3.  Waiver Letter.  Contemporaneously with the execution of this Agreement and delivery of the Shares and the Other Documents to the Investors pursuant to this Agreement, the Investors will execute and deliver to the Company a waiver letter agreement (the “Waiver”) in the form attached hereto as Exhibit H and incorporated herein by this reference.
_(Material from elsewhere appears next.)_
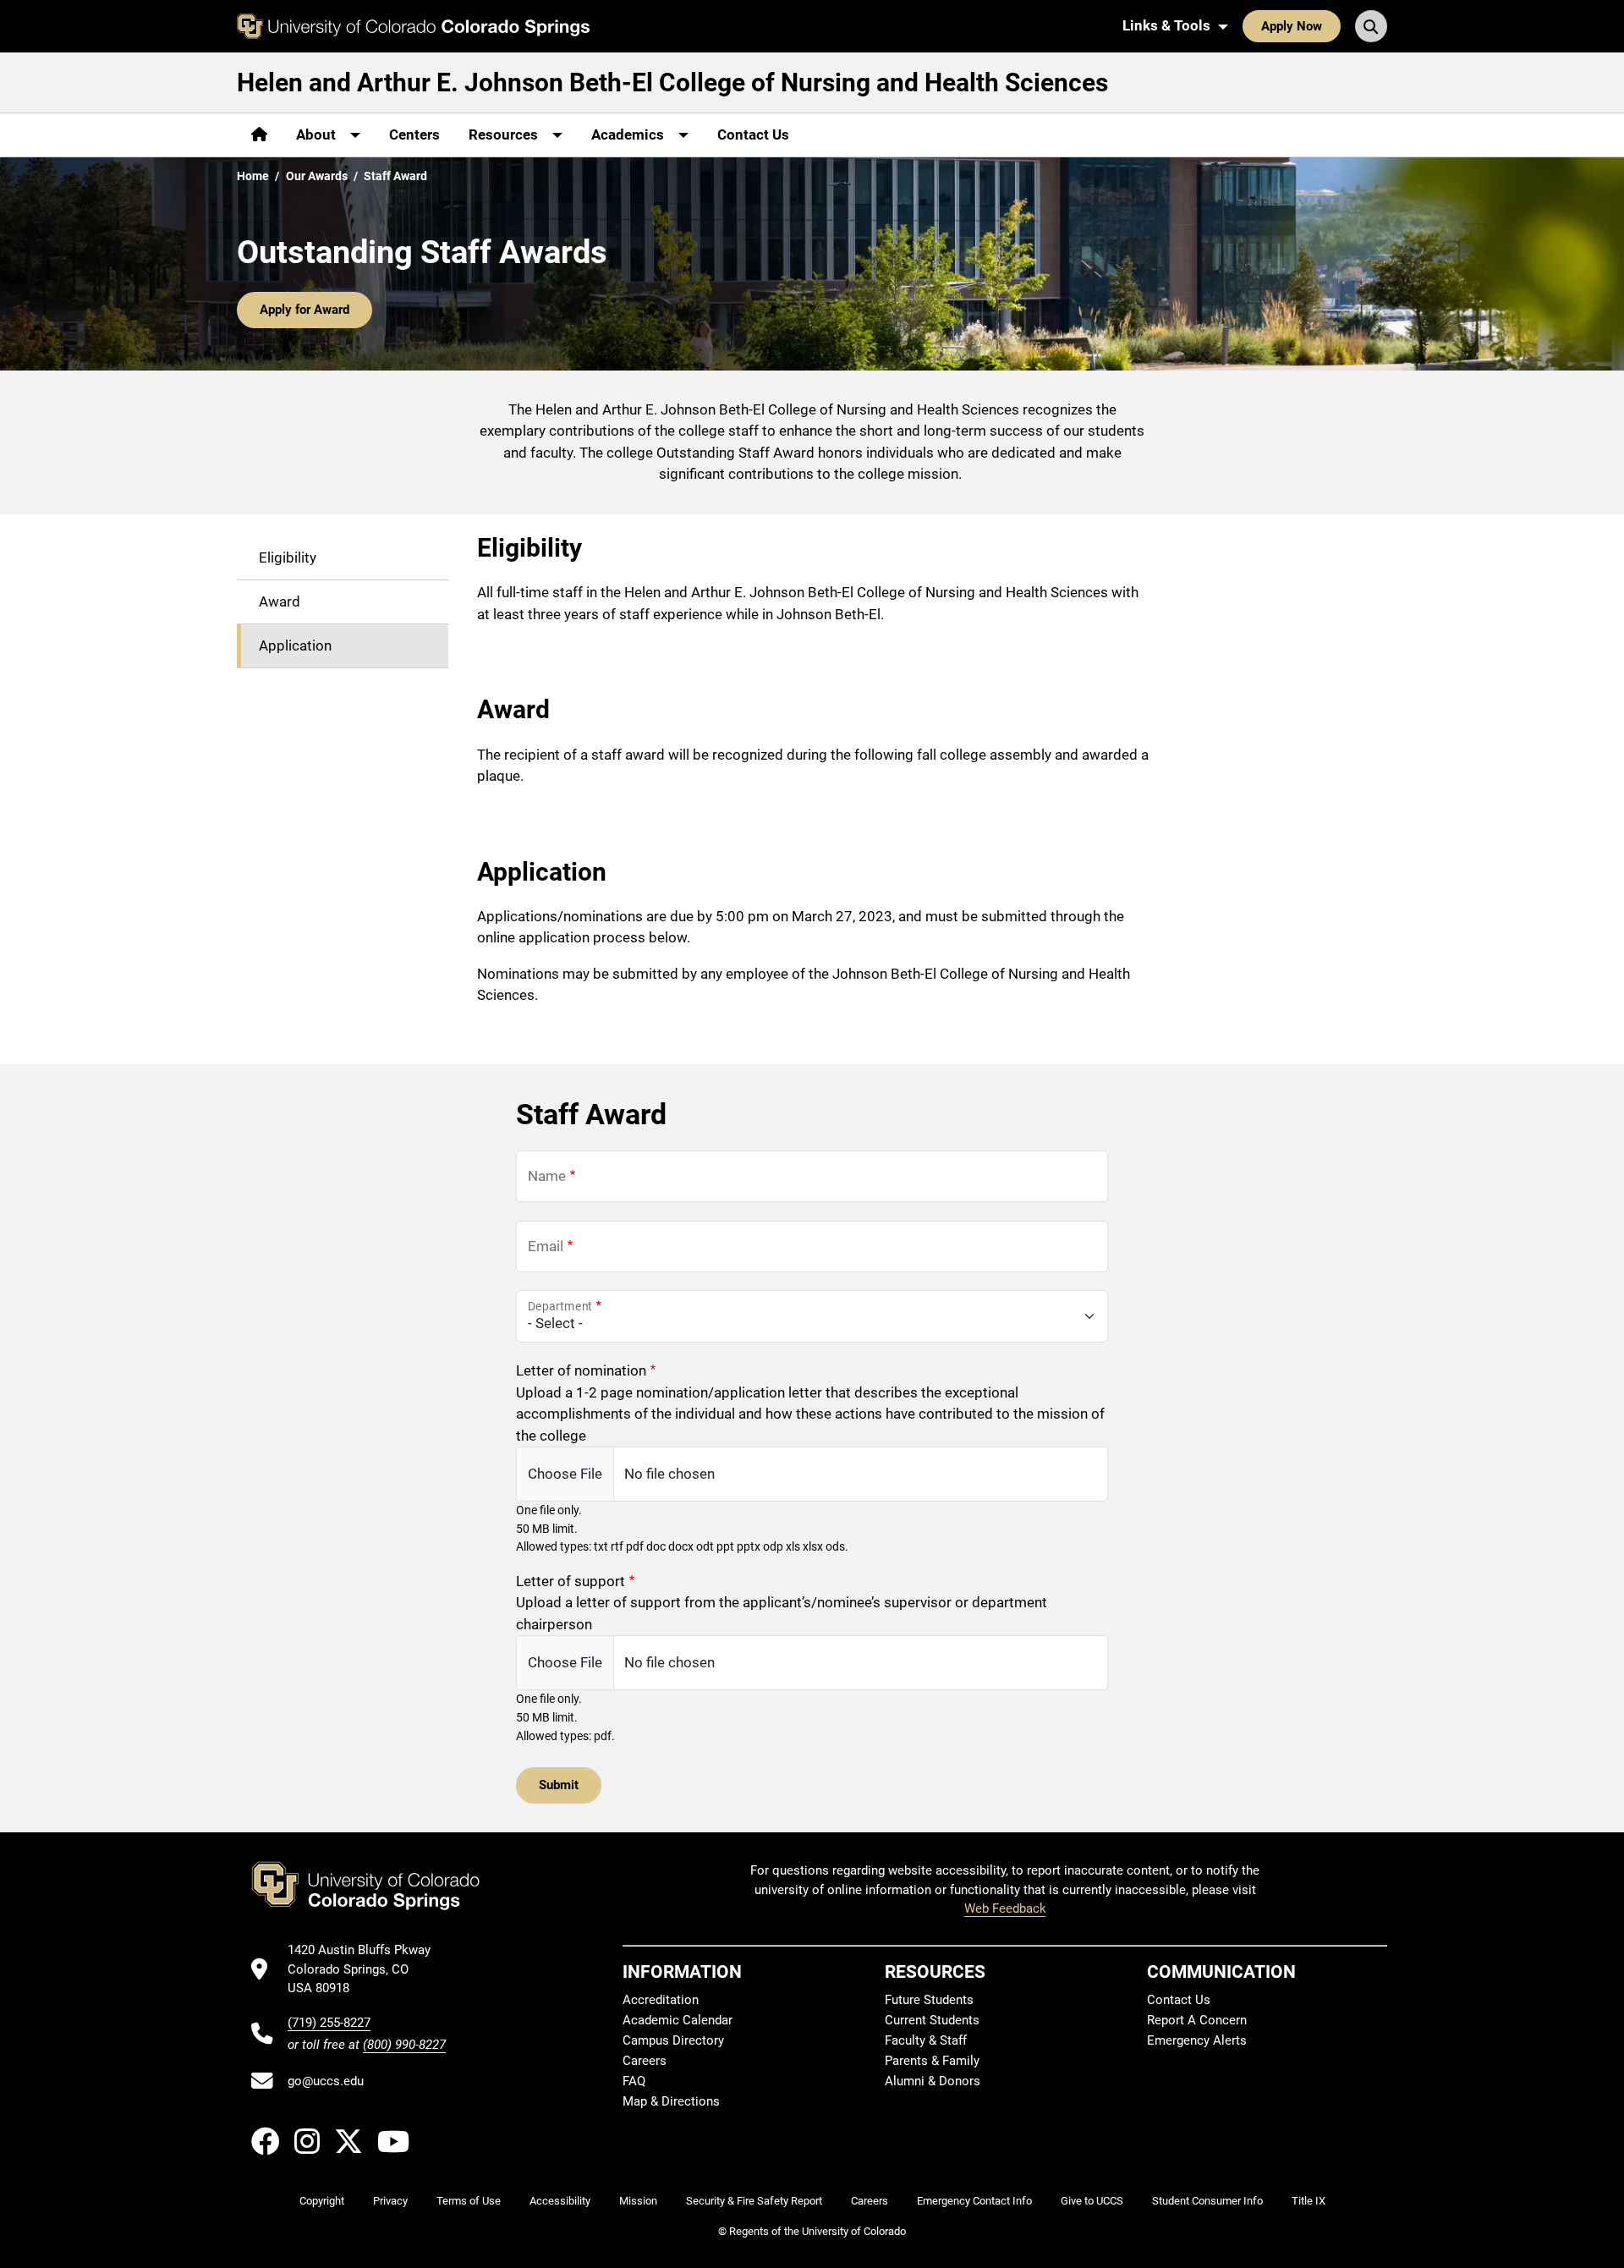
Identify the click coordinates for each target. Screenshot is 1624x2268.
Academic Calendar (677, 2020)
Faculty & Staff (926, 2040)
4.  Continuing Covenant.  The Company and AFC covenant and agree that if, and to the extent that, any security interest with respect to equity interests in the Company’s PRC Subsidiaries (as defined below), or any additional subsidiaries of the Company or of AFC, currently existing or in the future, is granted by the Company or AFC in favor of the holders of the 1% Notes, then the Company and AFC shall grant a security interest in favor of the holders of the Amended and Restated Notes to the same relative extent as the interests granted by the Share Pledge Agreement referred to herein, pursuant to an applicable share pledge agreement. For purposes of this Agreement, “PRC Subsidiaries” shall mean LangFang Feihe Dairy Company Limited, GanHan Feihe Diary Company Limited, Shanxi Feihesantai Biotechnology Scientific and Commercial Co., Limited, Heilongjiang Feihe Dairy Co., Limited, BaiQuan Feihe Dairy Co., Limited, and Beijing Feihe Biotechnology Scientific and Commercial Co., Limited.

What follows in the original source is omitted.